In article <email@example.com>, Kevin Foltinek <firstname.lastname@example.org> wrote: >Alberto Moreira <email@example.com> writes:
>> "Karl M. Bunday" <"kmbunday"@yahoo.de.com.de (remove \".de\" twice to >> E-mail)> said:
>> >Kevin Foltinek wrote, in reply to my reply to MagiG
>> >> I never had difficulty learning math (and I now have a Ph.D. in math),
>> I wonder if you had a Ph.D. in a more computation-intensive >> discipline, you would still think the same way ?
>The same way as what? If I had a Ph.D. in computational astrophysics, >I would now think that I had difficulties learning math?

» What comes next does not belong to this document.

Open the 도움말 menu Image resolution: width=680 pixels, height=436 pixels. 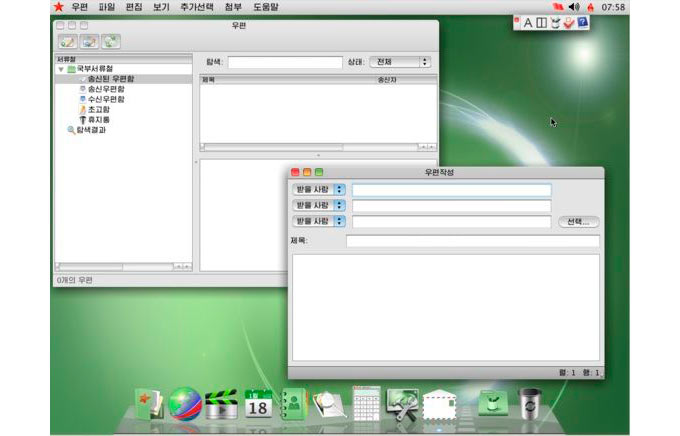266,7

One of the things I work on are computational procedures. In a practical situation, knowing how to carry out arithmetic, at which I am fast and accurate, is rarely helpful. In computational astrophysics, or computational biology, or computational economics (I have worked with these people), the computations have to be automated.
>> >> My >> >> next memory of any math class is seemingly endless repetition of >> >> "2+3=__, 3*7=__". Of those two memories, the Cuisenaire is the happy >> >> one.
>> >Would it be a fair inference that the happy memory did more to >> >keep you going in your Ph.D. program than the less happy memory?
>> Yet it's the drill on 2+3=__ and 3*7=__ that matters to most of us who >> do things that are less abstract than pure math. Ability to compute, >> specially to do mental computation on the fly while studying something >> else or while in a classroom, is fundamental to learning anything that >> has any shadow of an application in real life.
>You are evidently ignorant of the wide range of applicability of >mathematics. I personally know pure math Ph.D.s who work or have >worked in finance, risk management, defense, construction, and >engineering (and those are just off the top of my head); I am also >aware of specific examples of the application of so-called "pure math" >to very concrete problems. None of these involved the ability to do >mental arithmetic; many of them involved the ability to understand the >logical and mathematical structures involved. Many of them involve >the ability to program computers to do rather complicated >computations, a skill which requires a deeper understanding of the >nature of computation than is used for mental arithmetic.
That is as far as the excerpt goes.